In simple military terms, the committee’s strategy is to elect as many Democrats to the Senate as possible; its tactic, raise as much money as quickly as possible. Its favorite cruise missile is an e-mail appealing for immediate contributions to prevent an imipending disaster of apocalyptic dimensions.
Remember that no political party, business PAC or environmental organization ever raises money by saying things are a wee bit off kilter, and could a few folks please send a little money, if they can spare it, so we can nudge things back on track. You wouldn’t get bus fare to the unemployment line with a pitch like that.

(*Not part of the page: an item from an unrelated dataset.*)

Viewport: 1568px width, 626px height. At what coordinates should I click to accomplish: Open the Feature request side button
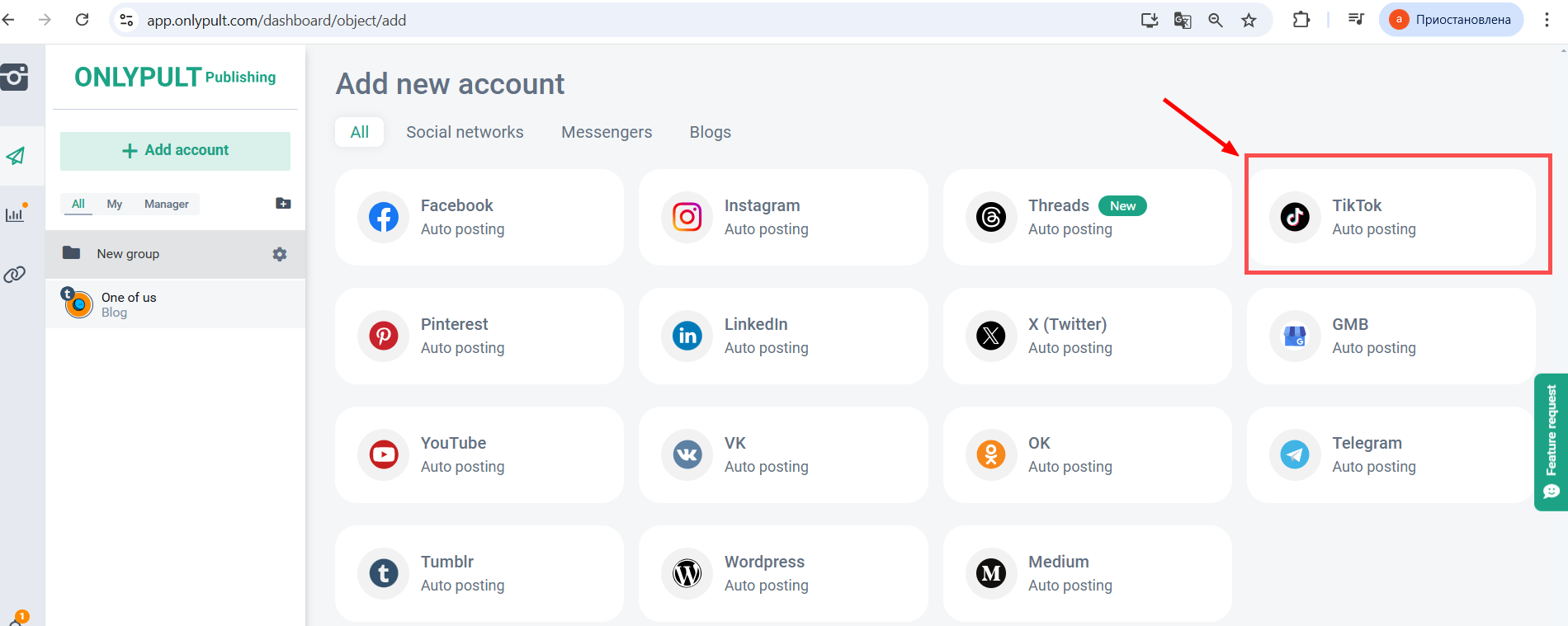pyautogui.click(x=1551, y=441)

They warn that Absolute Disaster will occur in the Next Election unless You and Only You agree to Send Money. By Midnight.
In floor speeches, press releases and letters to other elected folks, Murray has consistently criticized various Republican initiatives or statements to restrict access to contraception, block reauthorization of the Violence Against Women Act, or eliminate Planned Parenthood as clear signs the GOP is waging a WOW. She is, in every sense, fully locked and loaded for this fight.
Rep. Cathy McMorris Rodgers became the new brigadier general in the field last week, assigned to turn the tide for the Republicans. Trying to switch to offense from defense, she wrote a guest column for a conservative news website, took to the microphone at the House GOP leadership press conference and went on the Chris Matthews Show to declare there is no Republican WOW. It’s a big Democratic myth, she said, designed to camouflage the fact that the economy is bad, gas prices are high and President Obama’s ratings with women are low.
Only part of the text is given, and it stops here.